Ace article from local Brighton Blog ‘Kids Activity Vouchers’ reviewing the recent Exploring Senses Toy Hacking event at Hove Museum……big thanks to the writer of the article, who helped make the day happen!!: )
Last week I took three girls aged 8, 8 and 5 to Toys Arrrrgh Us – a toy hacking workshop that took place in Hove Library alongside the My Favourite Toy exhibition.
I don’t completely hate toys, but if I did, then this is the place to go to get revenge on all the toys that have driven me to distraction over the years. You know the ones I mean: the £80 box set of plastic bits and pieces most of which are now lost around the house and up the hoover, the naked, limbless, short haired Barbies, the really expensive walking cats and dogs that got played with for less than a week and finally the cuddly toys that someone else won at the fair and kindly gave to the kids.

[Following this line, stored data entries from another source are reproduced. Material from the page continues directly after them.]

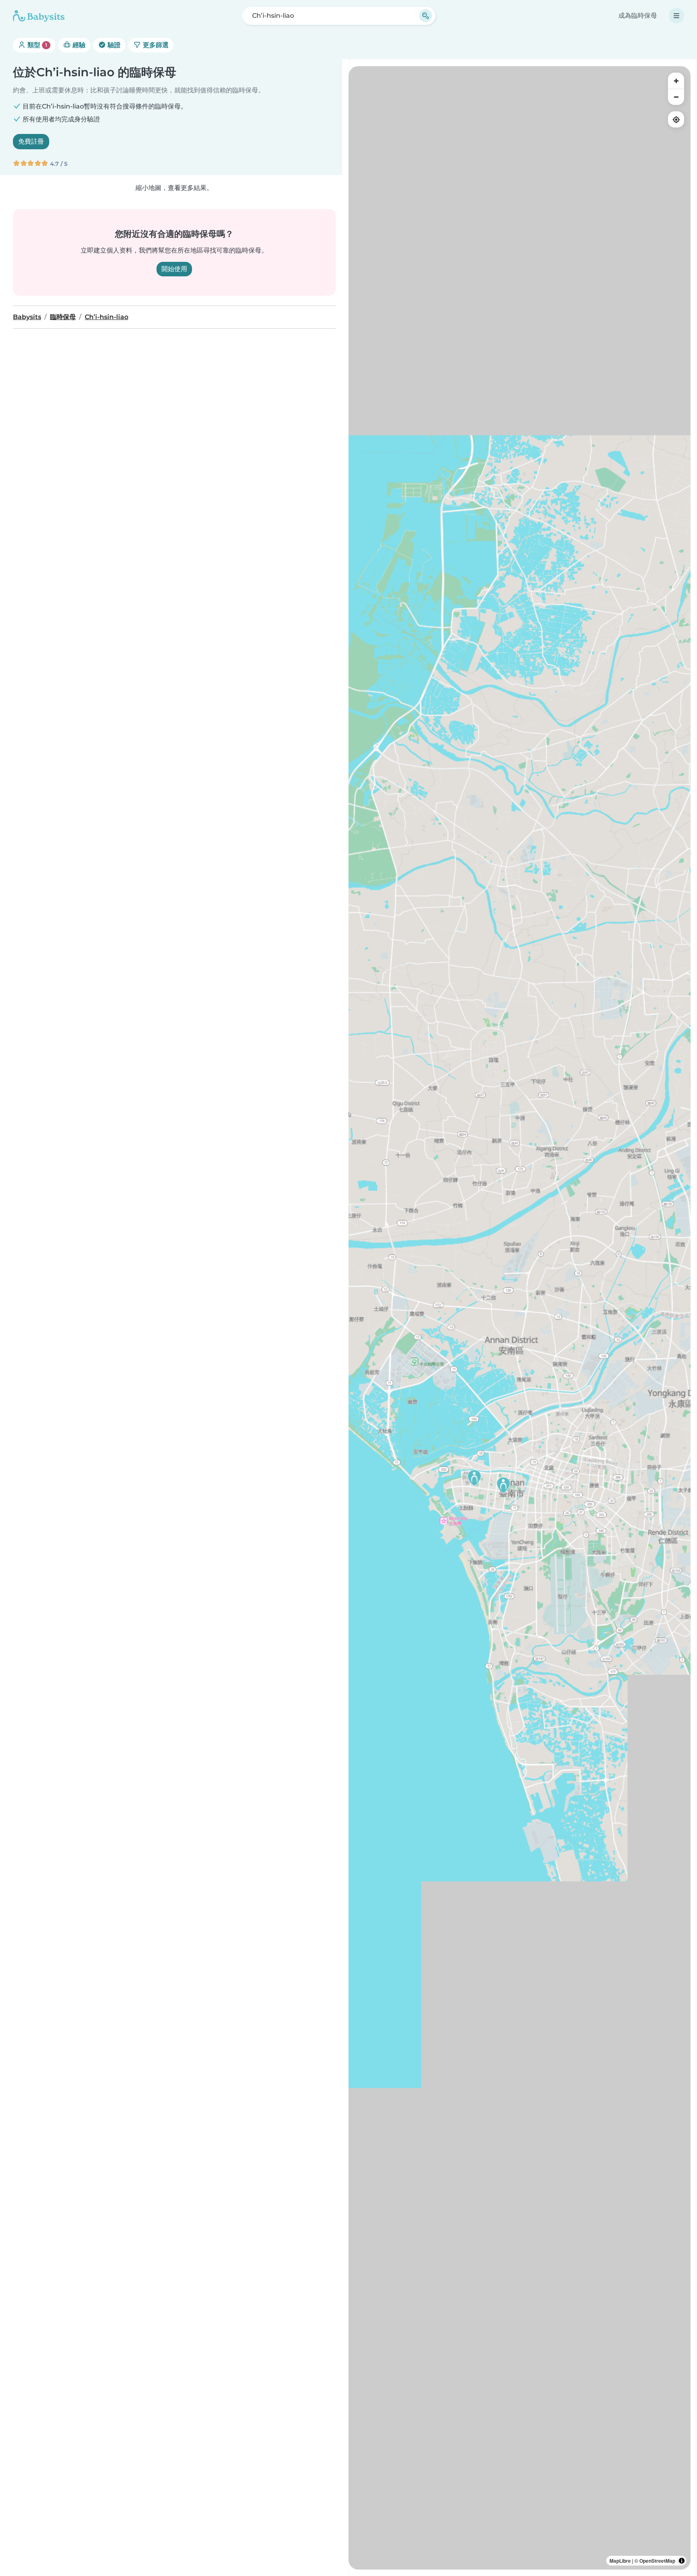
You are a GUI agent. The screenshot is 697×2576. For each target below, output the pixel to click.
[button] (503, 1485)
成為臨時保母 (637, 15)
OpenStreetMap (657, 2560)
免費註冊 (31, 141)
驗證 (113, 45)
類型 (36, 45)
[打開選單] (676, 15)
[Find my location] (676, 119)
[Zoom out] (676, 97)
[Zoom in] (676, 81)
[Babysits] (39, 15)
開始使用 (174, 269)
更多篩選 (155, 45)
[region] (519, 1318)
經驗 (78, 45)
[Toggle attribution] (682, 2561)
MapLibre (620, 2560)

Run by Exploring Senses, the toy hacking workshop is an opportunity for children to get really creative with toys. On entering there are large buckets of toys which are divided into hard plastic toys and soft cuddly toys. It’s not for the faint hearted as the buckets contain not only whole toys but a random selection of heads, arms and legs left behind from making other toys. The girls chose a selection of cuddly toys then took them over to the work benches to start deconstructing and recreating them. They were quite ruthless. A Dalmatian quickly lost its head, stuffing
and paws to become a coat for another dog. A Barbie leg was hacksawed off to become a coat hook. Next at the hacksaw bench was Shrek who lost his head as well as a leg. Then, using a needle and thread and glue guns the deconstructed toys started to take shape and get new lives. A womble got crossed with a rabbit, a gorilla with a pig and a few other toys that I couldn’t even recognise came into their own as new characters.
Hannah Coxeter and David Allistone run Exploring Senses as a not for profit arts organisation. It is a great example of how recycling and reusing things can have social as well as environmental benefits. The toys used at the workshop I attended were donated by the Emmaus Charity for the homeless in Brighton for whom in turn Exploring Senses provide arts workshops. Exploring Senses work with Community Groups, Charities, Museums and youth groups (amongst others) using their unique brand of art and crafts to build, communicate and share ideas. Their flyer says:
Remember you were once a womble
“We aim to raise people’s aspirations, increase personal development skills and encourage creative collaborative learning, through holistic and inclusive activities and events.”
Well it worked for us. The proof of this was the creativity that it inspired in them. When we got home they immediately launched into the recycling box and suddenly old bottles became space rockets, shoe boxes became robots and they are now planning an exhibition of toys that can be recycled and made. All the girls really loved the time they spent at the workshop. They absolutely love the toys they brought home as they are unique and they made them themselves. They could have spent all day doing this if we’d have had the time and they can’t wait to do it all again.